期刊
PROCEEDINGS OF THE NATIONAL ACADEMY OF SCIENCES OF THE UNITED STATES OF AMERICA
卷 105, 期 46, 页码 17706-17711出版社
NATL ACAD SCIENCES
DOI: 10.1073/pnas.0805098105
关键词
HIV/AIDS; phage display; CCR5; PSC-RANTES
资金
- Esperanza Medicines Foundation, AmfAR [106455-34-RGMC]
- Swiss National Science Foundation
- Mintaka Foundation for Medical Research
- La Jolla Foundation for Microbicide Research
- IPM
- National Institutes of Health [RO1A152778, PO1A1 51649-01, R21A1071935]

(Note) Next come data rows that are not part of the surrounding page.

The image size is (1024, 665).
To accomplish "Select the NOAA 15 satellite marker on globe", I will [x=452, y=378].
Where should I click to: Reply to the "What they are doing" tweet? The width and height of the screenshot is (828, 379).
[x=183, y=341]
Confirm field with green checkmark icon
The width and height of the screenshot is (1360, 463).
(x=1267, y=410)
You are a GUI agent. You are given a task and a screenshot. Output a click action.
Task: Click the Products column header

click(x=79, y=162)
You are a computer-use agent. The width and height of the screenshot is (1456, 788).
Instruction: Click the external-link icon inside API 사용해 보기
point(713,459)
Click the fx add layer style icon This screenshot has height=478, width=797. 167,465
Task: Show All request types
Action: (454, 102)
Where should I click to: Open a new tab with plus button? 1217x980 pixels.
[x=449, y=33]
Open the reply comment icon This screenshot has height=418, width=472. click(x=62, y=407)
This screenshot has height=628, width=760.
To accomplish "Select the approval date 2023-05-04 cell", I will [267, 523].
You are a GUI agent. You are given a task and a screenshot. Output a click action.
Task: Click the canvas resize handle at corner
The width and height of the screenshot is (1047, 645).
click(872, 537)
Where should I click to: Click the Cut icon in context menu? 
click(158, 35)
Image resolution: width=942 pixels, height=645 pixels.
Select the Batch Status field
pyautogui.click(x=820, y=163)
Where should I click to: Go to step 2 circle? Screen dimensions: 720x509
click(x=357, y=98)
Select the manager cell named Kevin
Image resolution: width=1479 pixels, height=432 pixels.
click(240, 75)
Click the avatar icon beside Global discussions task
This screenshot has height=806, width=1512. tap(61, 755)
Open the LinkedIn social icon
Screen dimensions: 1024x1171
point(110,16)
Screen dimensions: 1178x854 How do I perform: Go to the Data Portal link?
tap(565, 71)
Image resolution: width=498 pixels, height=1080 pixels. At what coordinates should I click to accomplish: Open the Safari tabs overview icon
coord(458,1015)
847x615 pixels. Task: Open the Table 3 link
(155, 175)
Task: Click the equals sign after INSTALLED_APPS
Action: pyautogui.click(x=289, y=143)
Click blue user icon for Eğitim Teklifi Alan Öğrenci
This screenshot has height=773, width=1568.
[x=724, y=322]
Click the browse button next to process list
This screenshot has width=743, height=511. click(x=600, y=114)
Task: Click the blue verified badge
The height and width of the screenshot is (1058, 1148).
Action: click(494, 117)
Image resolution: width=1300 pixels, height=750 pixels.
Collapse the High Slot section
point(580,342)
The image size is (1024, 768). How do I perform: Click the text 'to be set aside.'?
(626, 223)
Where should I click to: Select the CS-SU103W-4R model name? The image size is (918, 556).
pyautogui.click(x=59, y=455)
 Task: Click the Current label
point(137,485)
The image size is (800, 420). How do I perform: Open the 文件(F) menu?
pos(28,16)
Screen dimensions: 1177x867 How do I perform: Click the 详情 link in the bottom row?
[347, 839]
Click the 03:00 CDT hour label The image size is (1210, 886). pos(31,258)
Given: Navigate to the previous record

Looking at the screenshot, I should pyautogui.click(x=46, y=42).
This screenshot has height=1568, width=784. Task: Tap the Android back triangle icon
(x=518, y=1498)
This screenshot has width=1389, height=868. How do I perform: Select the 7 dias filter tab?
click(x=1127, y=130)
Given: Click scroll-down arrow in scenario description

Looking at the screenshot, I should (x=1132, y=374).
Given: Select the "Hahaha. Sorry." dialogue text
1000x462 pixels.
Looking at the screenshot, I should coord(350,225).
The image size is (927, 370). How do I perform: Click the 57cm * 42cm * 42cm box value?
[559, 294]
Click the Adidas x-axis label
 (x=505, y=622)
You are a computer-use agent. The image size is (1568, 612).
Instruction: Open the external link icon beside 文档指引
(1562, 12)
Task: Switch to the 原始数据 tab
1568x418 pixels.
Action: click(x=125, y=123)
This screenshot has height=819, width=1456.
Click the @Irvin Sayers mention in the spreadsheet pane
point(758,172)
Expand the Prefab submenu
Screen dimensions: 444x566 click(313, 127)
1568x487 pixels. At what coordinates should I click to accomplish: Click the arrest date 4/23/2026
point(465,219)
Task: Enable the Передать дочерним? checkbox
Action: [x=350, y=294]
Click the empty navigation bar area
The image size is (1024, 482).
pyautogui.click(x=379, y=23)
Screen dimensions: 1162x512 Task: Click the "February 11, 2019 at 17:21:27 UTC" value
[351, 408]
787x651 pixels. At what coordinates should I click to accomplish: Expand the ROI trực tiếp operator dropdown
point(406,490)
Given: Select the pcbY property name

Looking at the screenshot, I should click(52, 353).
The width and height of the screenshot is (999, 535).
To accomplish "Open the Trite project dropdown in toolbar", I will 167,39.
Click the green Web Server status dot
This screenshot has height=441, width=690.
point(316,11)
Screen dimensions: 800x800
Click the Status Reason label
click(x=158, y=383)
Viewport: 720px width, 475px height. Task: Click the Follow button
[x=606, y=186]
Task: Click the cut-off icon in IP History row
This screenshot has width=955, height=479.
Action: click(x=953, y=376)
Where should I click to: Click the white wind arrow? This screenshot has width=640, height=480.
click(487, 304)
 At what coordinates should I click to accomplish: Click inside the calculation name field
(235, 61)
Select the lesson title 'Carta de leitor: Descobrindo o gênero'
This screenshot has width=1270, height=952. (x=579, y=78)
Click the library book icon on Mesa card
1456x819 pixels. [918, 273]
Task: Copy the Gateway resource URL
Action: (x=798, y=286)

New prevention strategies for use in developing countries are urgently needed to curb the worldwide HIV/AIDS epidemic. The N-terminally modified chemokine PSC-RANTES is a highly potent entry inhibitor against R5-tropic HIV-1 strains, with an inhibitory mechanism involving long-term intracellular sequestration of the HIV coreceptor, CCR5. PSC-RANTES is fully protective when applied topically in a macaque model of vaginal HIV transmission, but it has 2 potential disadvantages related to further development: the requirement for chemical synthesis adds to production costs, and its strong CCR5 agonist activity might induce local inflammation. It would thus be preferable to find a recombinant analogue that retained the high potency of PSC-RANTES but lacked its agonist activity. Using a strategy based on phage display, we set out to discover PSC-RANTES analogs that contain only natural amino acids. We sought molecules that retain the potency and inhibitory mechanism of PSC-RANTES, while trying to reduce CCR5 signaling to as low a level as possible. We identified 3 analogues, all of which exhibit in vitro potency against HIV-1 comparable to that of PSC-RANTES. The first, 6P4-RANTES, resembles PSC-RANTES in that it is a strong agonist that induces prolonged intracellular sequestration of CCR5. The second, 5P12-RANTES, has no detectable G protein-linked signaling activity and does not bring about receptor sequestration. The third, 5P14-RANTES, induces significant levels of CCR5 internalization without detectable G protein-linked signaling activity. These 3 molecules represent promising candidates for further development as topical HIV prevention strategies.